A recent article by Mark Cavage provided some illuminating thoughts on building distributed systems (‘There is No Getting Around It: You Are Building a Distributed System’, Mark Cavage, CACM June 2013, pp 63-70). Cavage’s view is that distributed systems – systems spanning more than one machine – are ‘difficult to understand, design, build and operate’. He states that ‘They introduce exponentially more variables into a design than a single machine does, making the root cause of an application problem much harder to discover’.
He points out that problems often appear not as hard failures but as degraded performance or intermittent errors. Many readers – and your correspondent! – will have experienced the frustration of attempts to solve these problems. Even worse, they may go away when we try to investigate them – the term ‘Heisenbug‘ has been coined to describe this phenomenon. (Named after the physicist Werner Heisenberg, who noted that observing a physical system alters its state.
What can we do about creating better distributed systems, given the increasing role they are likely to play in future? Cavage highlights the importance of sound software engineering principles. That’s hard to dispute but, as he states, ‘Too many applications are being built by stringing together a distributed database system with some form of application and hoping for the best. Instead – as with all forms of engineering – a methodical, data-driven approach is needed.’

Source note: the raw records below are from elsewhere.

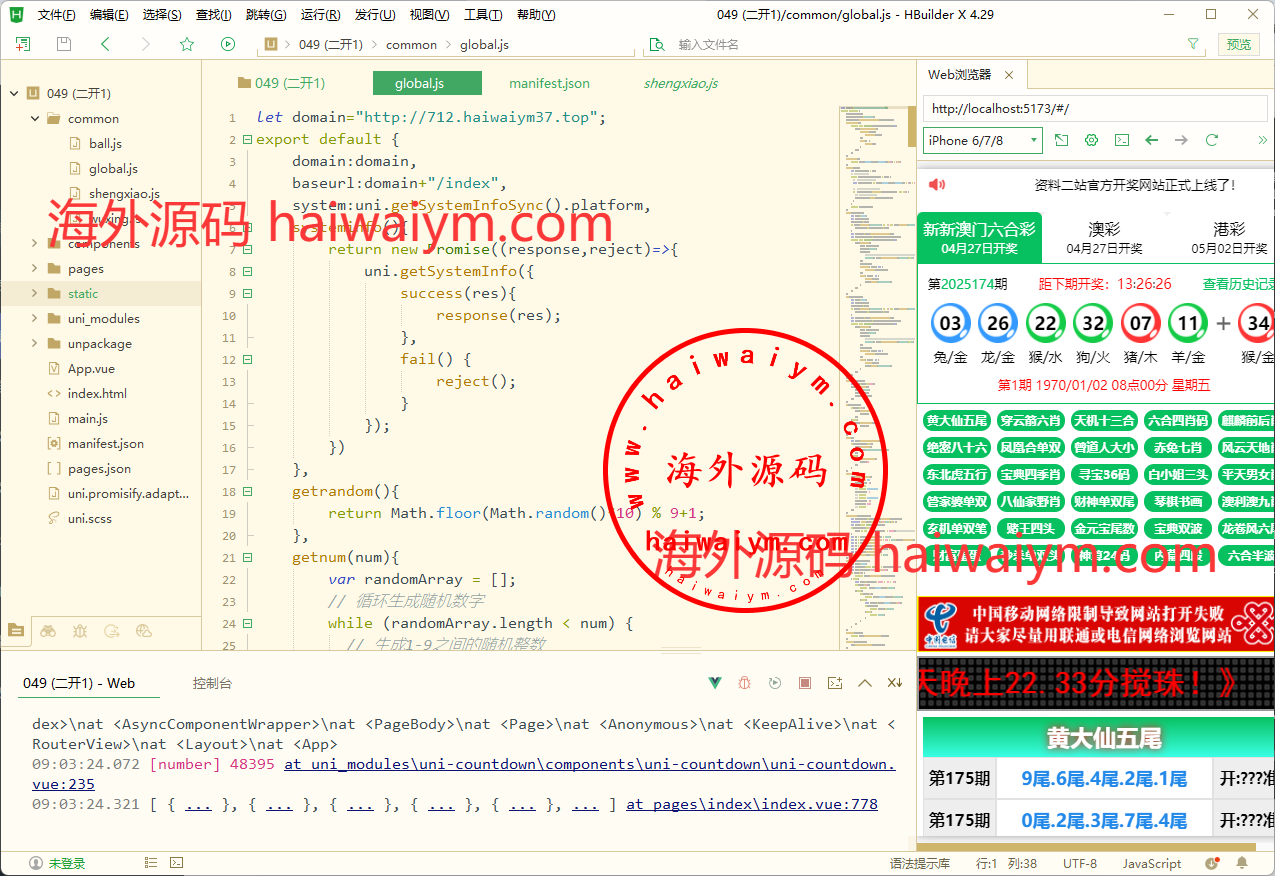This screenshot has height=876, width=1275.
Task: Click the bug debug icon in console toolbar
Action: pyautogui.click(x=745, y=683)
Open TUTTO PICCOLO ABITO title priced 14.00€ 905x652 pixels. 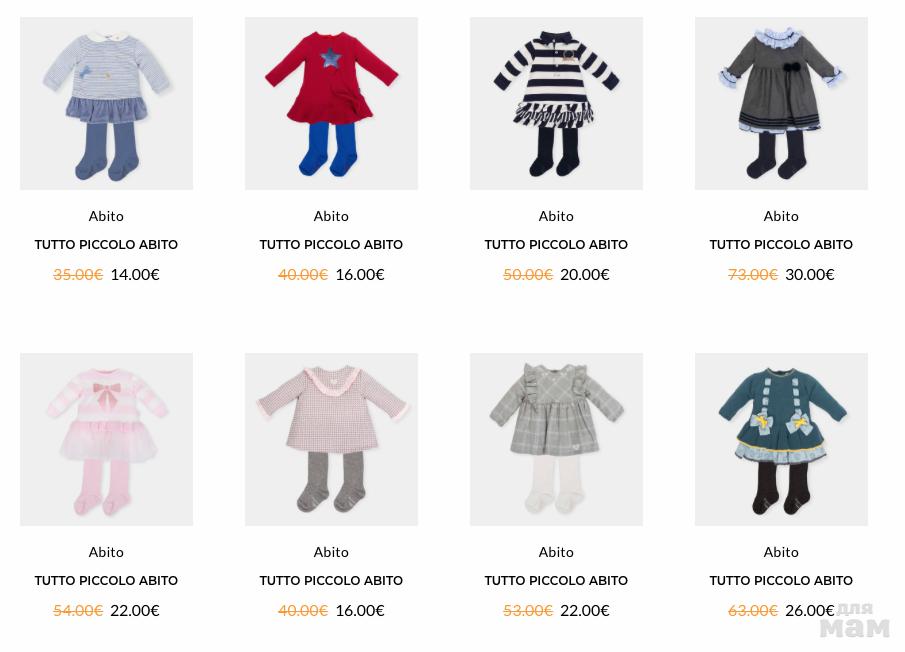(106, 245)
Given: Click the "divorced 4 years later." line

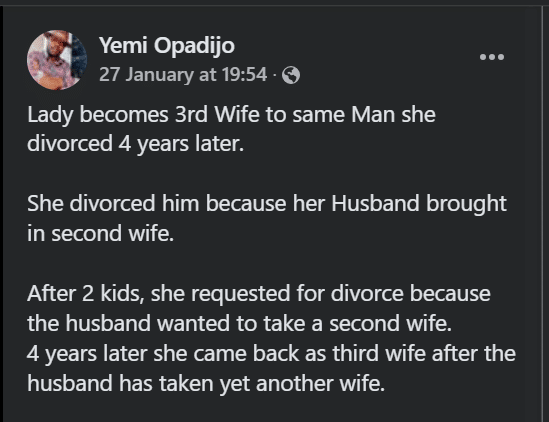Looking at the screenshot, I should (135, 144).
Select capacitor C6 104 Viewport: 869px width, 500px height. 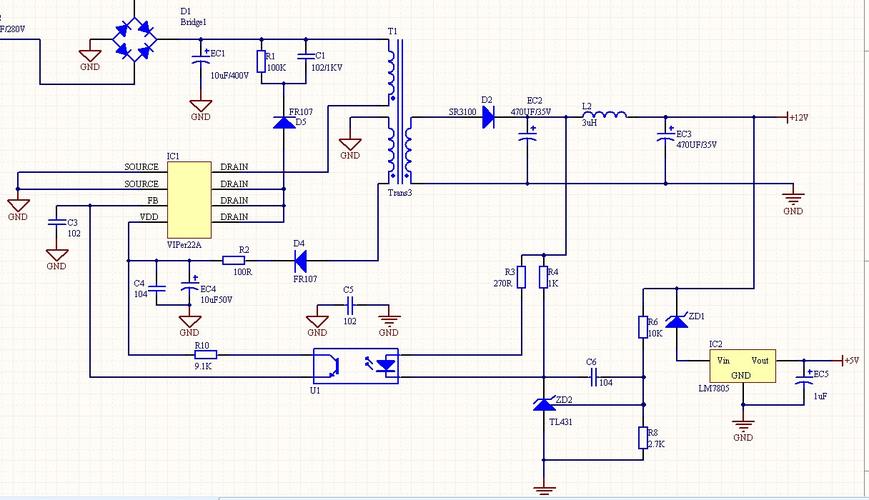592,377

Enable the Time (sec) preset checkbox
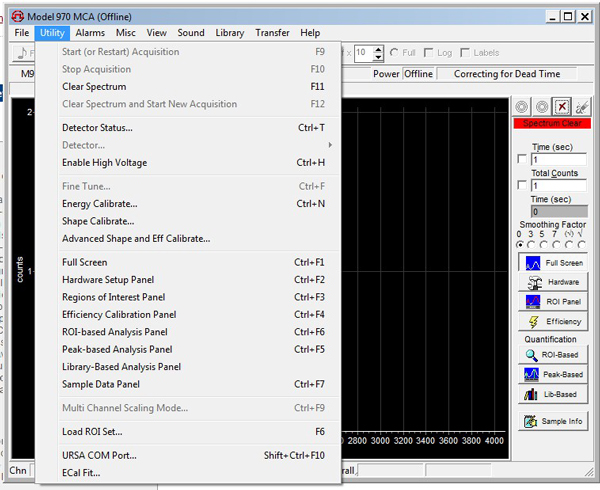[521, 160]
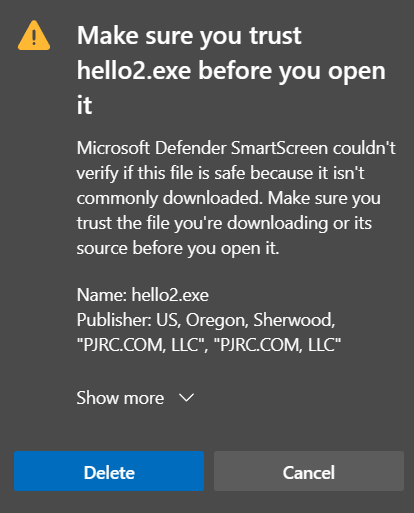Image resolution: width=414 pixels, height=513 pixels.
Task: Click the yellow warning triangle icon
Action: [34, 36]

He stresses the importance of architecture, advocating service-oriented architecture (SOA) as solid foundation. He then goes on to sketch out an approach to building an example system, using SOA. I would add one point he does not mention but perhaps implies: good people are required. Development processes make skilled people more productive; they don’t make unskilled people perform.
Is there something else we can do to improve the situation? I think there is – in fact, it’s already known, as I will try to explain.

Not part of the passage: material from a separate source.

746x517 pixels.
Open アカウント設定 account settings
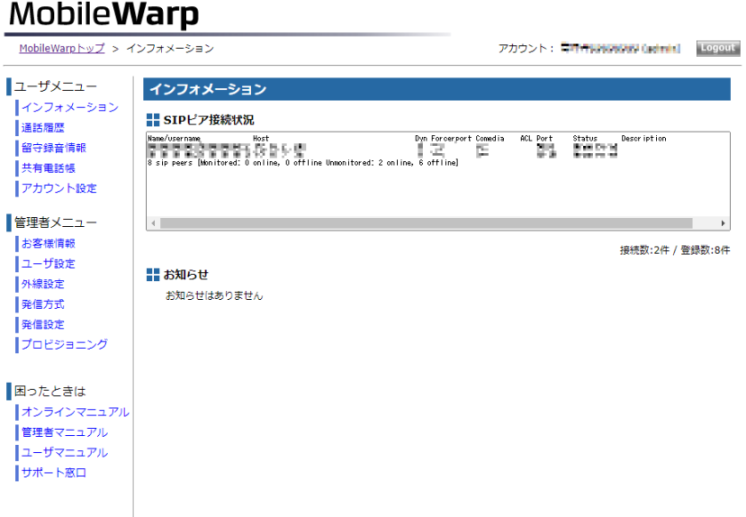click(x=59, y=188)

While Heisenbugs do appear in mainframes, their incidence is much less common. There are two good reasons. First, mainframes contain all of the components within a single machine. Communication between components or services is within the control of a single OS instance – and mainframe operating systems such as OS 2200 and MCP are pretty good at managing what’s going on in the machine.
Secondly, and I believe of the greatest importance, is the integrated stack of hardware and software delivered by mainframe vendors. Most or all of the pieces are designed, built and tested by the vendor before delivery. They therefore work properly, providing a solid foundation for applications using them. I’ve written before of the importance of the integrated stack in a blog and a white paper. The notion of integrated stacks is spreading widely; vendors not traditionally thought of as mainframe suppliers have adopted the approach.
But, given the spread of distributed systems, how does the integrated stack help in their construction? I think the answer lies in the fabric infrastructure. The heart of a fabric is a set of loosely-coupled servers interconnected by high-speed communications technology such as Infiniband. That is not sufficient, however. The structure needs to be securely housed and delivered as an integrated stack, comprising all the hardware and software elements.
I would identify two software components as being of critical importance. The first is the software providing the interworking between applications within and between the component servers. The second is systems management, especially automation and testing tools, to ensure that the whole infrastructure is as reliable and sound as possible.
It will never be possible to eliminate all the Heisenbugs that may infest distributed systems. But the fabric infrastructure approach should go a long way to improve the situation by providing a solid platform on which to build applications.